After all, Snapchat is serious about making big bucks now. According to Adweek, Snapchat made USD $59 million last year. Now the social media platform is set on making five times as much money this year.

Image Credit: Adweek

The Rise of Snapchat

Founded by three Stanford University students in 2011, Snapchat, is very simply, a video-messaging app that allows you to send pictures and videos to others. Your followers can ‘snap’ back too at you if they have something to say.

The catch is that these pictures and videos disappear after 24 hours. The whole point of Snapchat is to document life as it happens, so there are no ‘like’ buttons or hearts.

But more than just a disappearing photo app, Snapchat became a video platform in October 2013 with the introduction of Snapchat Stories. It was originally intended for one-to-one communication, but with the introduction of the Stories feature, Snapchat now allows users to share photos and videos to all their friends at once.

Snapchat circa 2013. Image Credit: CultofAndroid

With the Stories feature, a user can put together a series of 10 second video clips together. These stories can be watched for 24 hours over and over again before they disappear, like everything else on Snapchat.

The ephemeral app’s eyeballs on videos have been steadily rising ever since.

In April this year, Bloomberg reported Snapchat users are watching 10 billion videos a day on the application, putting it on par with media giants like Facebook. Not bad for a platform that started out as a questionable sexting app.

Keeping It Real

Snapchat’s growth flies in the face of the dynamics of social media platforms where people vie for likes. The frames on these videos can be unflattering at times.

Image Credit: Phandroid

Here, users animate their eyes or distort their faces into animal faces, the sillier the filter, the more fun. The videos on Snapchat are rarely elaborate. They include snaps of people smiling, dancing or a couple of seconds of talking before the familiar faces fade and disappear. It goes against how people behave on Facebook or Instagram, waiting to be noticed. Yet, it is in going against the current, that Snapchat has become an intimate form of expression on social media.

The personalisation element is where Snapchat really shines against other social media platforms.
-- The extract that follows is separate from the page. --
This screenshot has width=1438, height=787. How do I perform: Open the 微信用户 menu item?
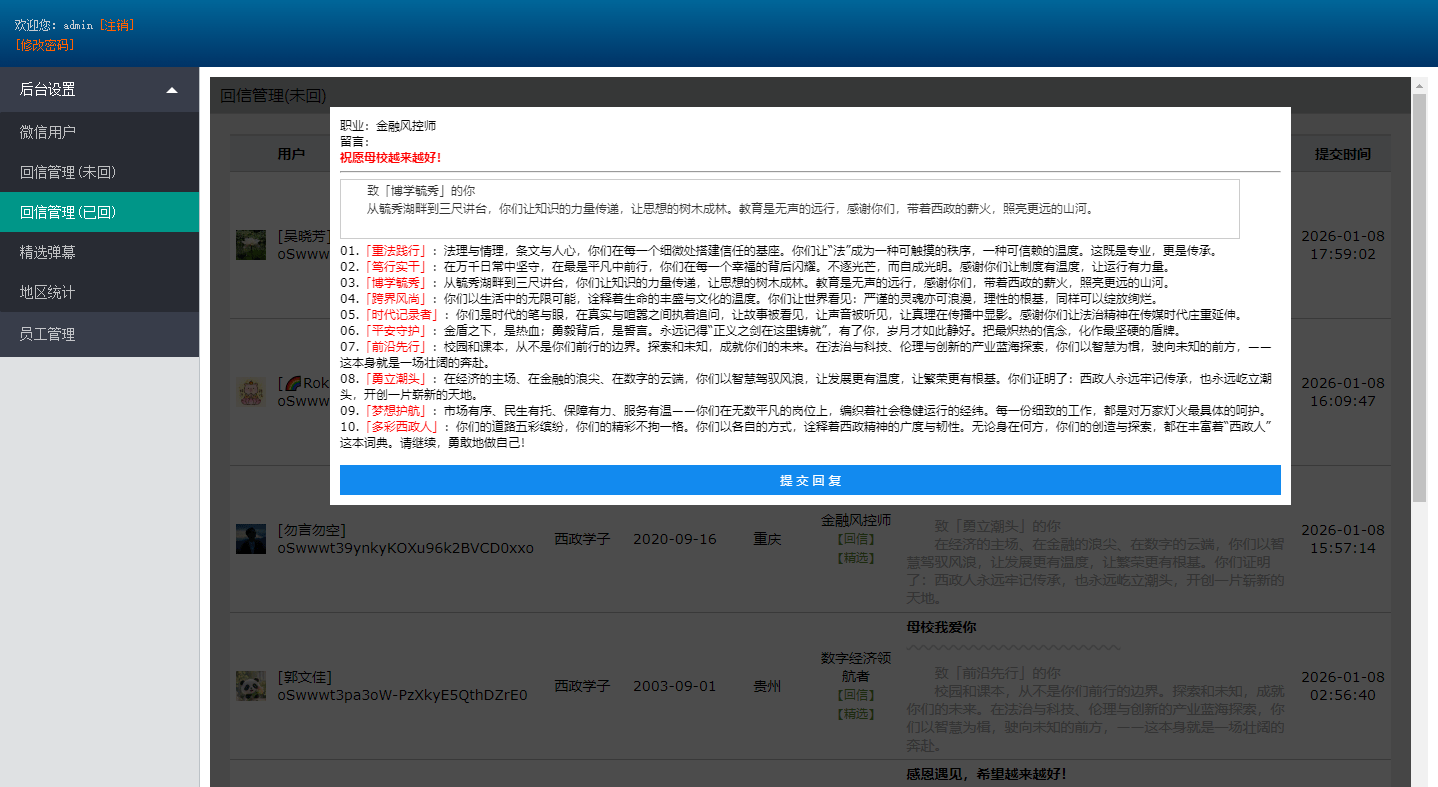pyautogui.click(x=48, y=132)
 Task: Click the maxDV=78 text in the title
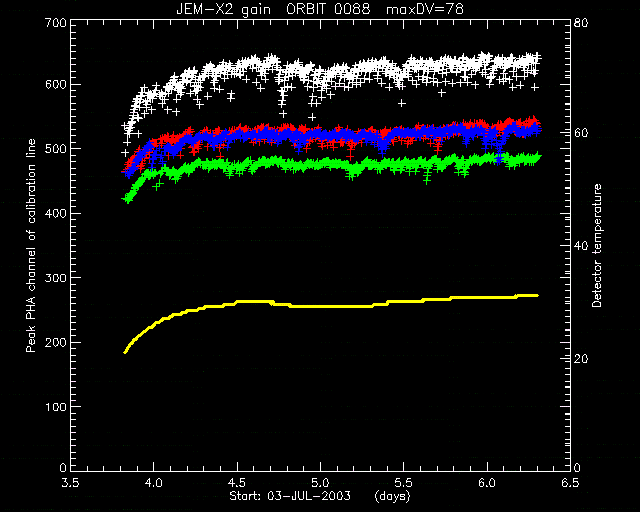[x=425, y=9]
Since each Snap only lasts 24 hours, it feels like you are let into a personal story.

Businesses thus come across as friends trying to share interesting finds rather than them trying to sell you something.

Big Businesses Are Snapping

Snapchat has since stepped out of its shadows from being a platform where kids misused the platform to share photos not meant for anyone’s eyes to a much broader space of 30 million active users. That is why brands from every industry are using Snapchat as an effective business tool.

Brands use Snapchat to promote upcoming events, show exclusive behind-the-scene footage or partner with social media influencers for marketing collaborations.

Image Credit: Digital Examples Blogspot

 

High-street retailer Asos, uses Snapchat for outfit ideas, office tours, discount codes and behind-the-scenes footage of photoshoots. The retailer also has a Snapchat-related content on its blog.

Image Credit: ASOS Snapchat Archives

Snapchat, A Means For Honest Communication?

Brands love Snapchat for more than a couple of reasons.

First, it is a gateway to the teen and millennial crowd, and the transient nature of Snaps make each message feel personal and exclusive. It also has yet to be diluted by too many brands…for now. However, as competition gets heated up on the platform, each brand is as good as its last snap.

The growth of Snapchat is fuelled amid a scarcity; so much of what we want to say today lies not just in the words that we use, but the way we animate our eyes and smiles.

In a world where so much of what we want to share is beyond text, Snapchat’s videos add the interactivity that we lost when we began digitising our interactions.

Perhaps it is this revival of the honest communication, that has withered since the growth of digital communication (one word text replies anyone?) that is the secret to Snapchat’s success.